シフトが終わって、後半の人に交代。海の家を出ようとしていると、さっきのギャルさんがやってきた。
「あったまたまだね〜! 終わったの?あっちで女二人で遊んでてさぁ」
「申し訳ないですけど、この後予定があるので」
作り笑いをした横峯がさっと俺とギャルの間に入る。
「あ、君も可愛いね!うちのツレ、君みたいな子好きだと思うんだ〜」
「あいにく間に合ってますので」
「彼女いる感じ? ざんね〜ん」
意外とあっさり引き下がるギャル。

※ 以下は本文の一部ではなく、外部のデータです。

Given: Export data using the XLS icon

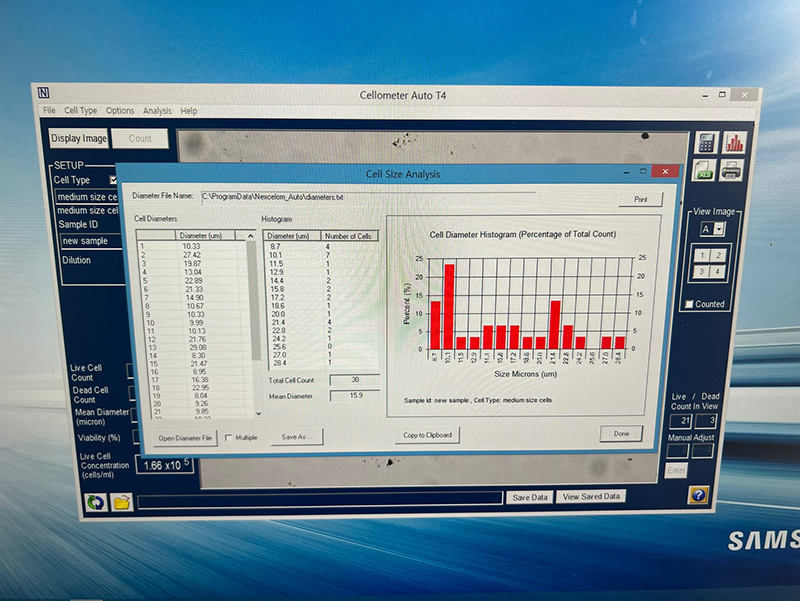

横峯が何か言おうとして飲み込む気配がした。去っていくギャルを尻目に、横峯はさっさと歩き出した。苦しげな横顔だった。俺は言いそびれたことがあったと思った。横峯との関係をきちんと言うべきだったのだ。迂闊だった。白い道の先に、荷物だけ置いてきた横峯の祖父母の家があった。ぽつぽつと話をしながら、俺たちはその家へと足を運んだ。心の中にはしこりが生まれていた。
「おかえり〜! 暑かったでしょ!」
にこやかな横峯の祖母が冷たい麦茶を出してくれる。
「ありがとうございます」
思わずガラスコップを頬に当てた。
「気持ちいい〜……」
「部屋にクーラー効かしてあるからね」
「はい、ありがとうございます」
「おっ帰ってきよったか」
横峯の祖父が顔を出してくれた。
「ただいまです」
「二人共腺病質な体つきしとるから倒れるんちゃうかと心配したわ〜」
「なんとか持ちこたえました」
「よかったよかった」
祖父は団扇を扇ぎながら他の部屋の方に歩いていった。
「今日のうちにいとこの誠也って奴が来るから」
「そうなんだ、楽しみ」
俺は麦茶をぐびりと飲んだ。昔ながらの扇風機が音を立てて回っている。